## Assigned task
Output all of the records again, exactly as written.

Collection entries
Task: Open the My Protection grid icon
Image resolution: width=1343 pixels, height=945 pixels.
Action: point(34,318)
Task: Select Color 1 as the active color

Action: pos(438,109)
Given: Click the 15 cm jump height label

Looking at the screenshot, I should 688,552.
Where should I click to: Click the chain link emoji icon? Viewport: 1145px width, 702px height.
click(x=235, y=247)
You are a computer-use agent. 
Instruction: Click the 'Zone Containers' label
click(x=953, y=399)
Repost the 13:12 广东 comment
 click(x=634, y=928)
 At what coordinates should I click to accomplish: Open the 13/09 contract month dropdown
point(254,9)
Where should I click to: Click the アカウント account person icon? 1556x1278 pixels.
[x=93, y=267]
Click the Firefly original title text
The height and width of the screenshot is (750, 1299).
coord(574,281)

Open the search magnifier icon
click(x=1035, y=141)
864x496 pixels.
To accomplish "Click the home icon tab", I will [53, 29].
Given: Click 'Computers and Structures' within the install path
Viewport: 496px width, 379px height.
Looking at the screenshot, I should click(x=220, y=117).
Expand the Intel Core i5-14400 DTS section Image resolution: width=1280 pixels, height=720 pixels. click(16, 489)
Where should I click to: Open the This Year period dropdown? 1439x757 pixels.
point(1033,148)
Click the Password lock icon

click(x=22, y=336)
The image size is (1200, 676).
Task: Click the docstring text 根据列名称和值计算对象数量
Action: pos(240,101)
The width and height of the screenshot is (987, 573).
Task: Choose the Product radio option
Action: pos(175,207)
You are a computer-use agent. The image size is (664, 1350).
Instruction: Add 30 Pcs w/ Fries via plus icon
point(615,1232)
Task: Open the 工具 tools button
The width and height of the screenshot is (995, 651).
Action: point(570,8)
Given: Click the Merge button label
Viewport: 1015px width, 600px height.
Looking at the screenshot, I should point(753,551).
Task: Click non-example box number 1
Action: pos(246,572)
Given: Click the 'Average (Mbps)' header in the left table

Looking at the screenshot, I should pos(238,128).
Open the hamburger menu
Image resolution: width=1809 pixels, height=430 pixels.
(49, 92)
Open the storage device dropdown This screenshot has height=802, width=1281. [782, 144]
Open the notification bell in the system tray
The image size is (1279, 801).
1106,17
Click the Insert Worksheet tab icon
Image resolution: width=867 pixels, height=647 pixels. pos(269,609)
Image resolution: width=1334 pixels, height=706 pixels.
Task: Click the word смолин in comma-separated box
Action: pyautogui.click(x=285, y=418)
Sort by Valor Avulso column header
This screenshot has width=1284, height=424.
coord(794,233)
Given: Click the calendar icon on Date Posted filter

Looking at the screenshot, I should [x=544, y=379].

## Answer
Task: Open the My Protection grid icon
Image resolution: width=1343 pixels, height=945 pixels.
Action: point(34,318)
Task: Select Color 1 as the active color

Action: pos(438,109)
Given: Click the 15 cm jump height label

Looking at the screenshot, I should 688,552.
Where should I click to: Click the chain link emoji icon? Viewport: 1145px width, 702px height.
click(x=235, y=247)
You are a computer-use agent. 
Instruction: Click the 'Zone Containers' label
click(x=953, y=399)
Repost the 13:12 广东 comment
 click(x=634, y=928)
 At what coordinates should I click to accomplish: Open the 13/09 contract month dropdown
point(254,9)
Where should I click to: Click the アカウント account person icon? 1556x1278 pixels.
[x=93, y=267]
Click the Firefly original title text
The height and width of the screenshot is (750, 1299).
coord(574,281)

Open the search magnifier icon
click(x=1035, y=141)
864x496 pixels.
To accomplish "Click the home icon tab", I will [53, 29].
Given: Click 'Computers and Structures' within the install path
Viewport: 496px width, 379px height.
Looking at the screenshot, I should click(x=220, y=117).
Expand the Intel Core i5-14400 DTS section Image resolution: width=1280 pixels, height=720 pixels. click(16, 489)
Where should I click to: Open the This Year period dropdown? 1439x757 pixels.
point(1033,148)
Click the Password lock icon

click(x=22, y=336)
The image size is (1200, 676).
Task: Click the docstring text 根据列名称和值计算对象数量
Action: pos(240,101)
The width and height of the screenshot is (987, 573).
Task: Choose the Product radio option
Action: pos(175,207)
You are a computer-use agent. The image size is (664, 1350).
Instruction: Add 30 Pcs w/ Fries via plus icon
point(615,1232)
Task: Open the 工具 tools button
The width and height of the screenshot is (995, 651).
Action: point(570,8)
Given: Click the Merge button label
Viewport: 1015px width, 600px height.
Looking at the screenshot, I should point(753,551).
Task: Click non-example box number 1
Action: pos(246,572)
Given: Click the 'Average (Mbps)' header in the left table

Looking at the screenshot, I should pos(238,128).
Open the hamburger menu
Image resolution: width=1809 pixels, height=430 pixels.
(49, 92)
Open the storage device dropdown This screenshot has height=802, width=1281. [782, 144]
Open the notification bell in the system tray
The image size is (1279, 801).
1106,17
Click the Insert Worksheet tab icon
Image resolution: width=867 pixels, height=647 pixels. pos(269,609)
Image resolution: width=1334 pixels, height=706 pixels.
Task: Click the word смолин in comma-separated box
Action: pyautogui.click(x=285, y=418)
Sort by Valor Avulso column header
This screenshot has width=1284, height=424.
coord(794,233)
Given: Click the calendar icon on Date Posted filter

Looking at the screenshot, I should [x=544, y=379].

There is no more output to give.